Luís Fernando Veríssimo
O cômico americano Lenny Bruce tinha um monólogo sobre pornografia e hipocrisia envolvendo os usos do travesseiro. Qualquer criança americana podia ver no cinema ou na TV um travesseiro sendo usado para sufocar alguém até a morte. Terror mesmo era quando o travesseiro aparecia numa cena como a que Bruce descrevia dramaticamente. Um homem aproxima-se de uma mulher deitada na cama, segurando um travesseiro. O que vai fazer com o travesseiro?
A mulher está sorrindo. Parece não saber o fim que a espera. O homem aproxima-se mais. Também está sorrindo. Ajoelha-se na cama. Levanta o corpo da mulher e… Meu Deus! Coloca o travesseiro sob o corpo da mulher! E começa a penetrá-la! A mulher geme, mas não é de dor. Em vez de usar o travesseiro para um fim socialmente aceitável como matar a mulher, o homem o está usando para aumentar seu prazer. Os dois estão se amando! Tirem as crianças da sala!
Não tem nada a ver, mas sempre penso no travesseiro do Lenny Bruce quando vejo fotos de vítimas de alguma atrocidade em que seus corpos nus aparecem com os órgãos genitais artificialmente tapados. A intenção editorial pode ser nobre, a de poupar o massacrado da indignidade adicional da exposição pública.
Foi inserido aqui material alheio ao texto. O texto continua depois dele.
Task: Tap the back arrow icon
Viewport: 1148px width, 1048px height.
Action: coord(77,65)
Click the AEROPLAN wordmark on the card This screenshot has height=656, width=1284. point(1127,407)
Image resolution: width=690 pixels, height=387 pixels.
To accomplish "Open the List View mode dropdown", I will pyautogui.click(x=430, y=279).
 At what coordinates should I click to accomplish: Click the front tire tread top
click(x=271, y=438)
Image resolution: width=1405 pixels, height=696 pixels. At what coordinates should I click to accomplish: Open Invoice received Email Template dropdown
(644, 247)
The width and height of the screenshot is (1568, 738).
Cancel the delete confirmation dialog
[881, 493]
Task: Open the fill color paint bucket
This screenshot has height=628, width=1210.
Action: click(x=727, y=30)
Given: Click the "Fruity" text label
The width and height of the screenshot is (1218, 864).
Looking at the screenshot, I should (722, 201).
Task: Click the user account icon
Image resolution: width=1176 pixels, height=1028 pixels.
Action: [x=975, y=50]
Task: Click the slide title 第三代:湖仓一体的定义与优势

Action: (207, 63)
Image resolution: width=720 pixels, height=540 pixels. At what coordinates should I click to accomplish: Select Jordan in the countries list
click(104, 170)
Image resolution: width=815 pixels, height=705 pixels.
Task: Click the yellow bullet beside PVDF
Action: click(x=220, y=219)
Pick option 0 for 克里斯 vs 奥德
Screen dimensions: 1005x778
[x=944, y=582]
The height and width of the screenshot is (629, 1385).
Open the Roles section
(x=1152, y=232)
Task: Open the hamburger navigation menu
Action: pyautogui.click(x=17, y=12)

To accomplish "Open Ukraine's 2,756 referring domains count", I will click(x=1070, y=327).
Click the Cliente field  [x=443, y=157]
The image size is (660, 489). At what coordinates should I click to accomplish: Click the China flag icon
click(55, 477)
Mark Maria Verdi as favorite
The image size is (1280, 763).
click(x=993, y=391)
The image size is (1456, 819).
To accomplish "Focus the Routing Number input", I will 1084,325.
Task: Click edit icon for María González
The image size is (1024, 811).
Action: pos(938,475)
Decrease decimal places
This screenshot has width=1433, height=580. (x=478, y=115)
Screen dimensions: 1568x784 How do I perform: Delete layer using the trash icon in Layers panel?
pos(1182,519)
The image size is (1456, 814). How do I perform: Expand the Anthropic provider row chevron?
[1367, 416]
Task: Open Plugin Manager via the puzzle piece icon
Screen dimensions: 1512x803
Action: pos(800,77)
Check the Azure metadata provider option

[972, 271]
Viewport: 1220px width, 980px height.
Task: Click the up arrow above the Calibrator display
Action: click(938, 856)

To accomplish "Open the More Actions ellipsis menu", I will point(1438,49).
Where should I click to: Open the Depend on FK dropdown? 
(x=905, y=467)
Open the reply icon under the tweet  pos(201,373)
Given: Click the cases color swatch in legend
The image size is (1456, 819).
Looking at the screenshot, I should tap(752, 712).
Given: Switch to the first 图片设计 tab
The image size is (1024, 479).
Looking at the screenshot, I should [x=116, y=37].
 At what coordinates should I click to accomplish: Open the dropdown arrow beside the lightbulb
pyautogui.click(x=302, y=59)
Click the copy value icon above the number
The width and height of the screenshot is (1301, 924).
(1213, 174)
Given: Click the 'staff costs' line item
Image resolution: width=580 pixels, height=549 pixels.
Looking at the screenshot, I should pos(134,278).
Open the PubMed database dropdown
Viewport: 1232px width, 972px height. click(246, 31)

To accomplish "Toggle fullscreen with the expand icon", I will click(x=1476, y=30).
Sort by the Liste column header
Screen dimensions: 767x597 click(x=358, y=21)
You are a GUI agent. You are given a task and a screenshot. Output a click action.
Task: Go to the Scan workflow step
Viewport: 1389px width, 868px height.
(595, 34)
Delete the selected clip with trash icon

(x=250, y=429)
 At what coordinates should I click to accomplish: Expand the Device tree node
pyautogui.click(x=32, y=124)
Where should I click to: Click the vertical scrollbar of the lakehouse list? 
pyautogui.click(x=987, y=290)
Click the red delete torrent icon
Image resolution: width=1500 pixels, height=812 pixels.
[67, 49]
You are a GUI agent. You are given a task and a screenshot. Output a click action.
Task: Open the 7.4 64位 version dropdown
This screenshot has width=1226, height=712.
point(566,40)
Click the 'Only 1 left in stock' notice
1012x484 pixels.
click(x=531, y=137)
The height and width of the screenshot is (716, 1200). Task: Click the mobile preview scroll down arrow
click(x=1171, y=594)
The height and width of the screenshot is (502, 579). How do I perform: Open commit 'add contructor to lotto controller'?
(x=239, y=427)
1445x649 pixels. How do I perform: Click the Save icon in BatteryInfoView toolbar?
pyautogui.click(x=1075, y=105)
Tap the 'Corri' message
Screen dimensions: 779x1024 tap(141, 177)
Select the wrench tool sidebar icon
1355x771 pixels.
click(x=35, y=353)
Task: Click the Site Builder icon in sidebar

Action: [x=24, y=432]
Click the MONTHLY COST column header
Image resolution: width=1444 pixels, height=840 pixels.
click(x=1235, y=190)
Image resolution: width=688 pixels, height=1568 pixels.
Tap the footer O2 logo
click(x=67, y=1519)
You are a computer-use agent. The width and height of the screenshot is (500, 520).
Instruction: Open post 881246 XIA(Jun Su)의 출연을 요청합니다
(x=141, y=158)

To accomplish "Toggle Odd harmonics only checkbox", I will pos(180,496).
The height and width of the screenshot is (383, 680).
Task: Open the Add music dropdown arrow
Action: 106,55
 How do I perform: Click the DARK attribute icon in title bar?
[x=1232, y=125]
Mas há algo de insólito, de tragicamente cômico, neste pudor seletivo. E como se, numa cena que não nos poupa nada da selvageria da nossa espécie, num quadro de degradação humana completa — seja o de um linchado na África ou de chacinados numa prisão aqui perto —, selecionassem um ponto de resistência e respeito aos sentimentos, e esse ponto fosse justamente o recato sexual, para não chocar ninguém. As crianças podem saber do terror do mundo como ele é, desde que não vejam o pipi.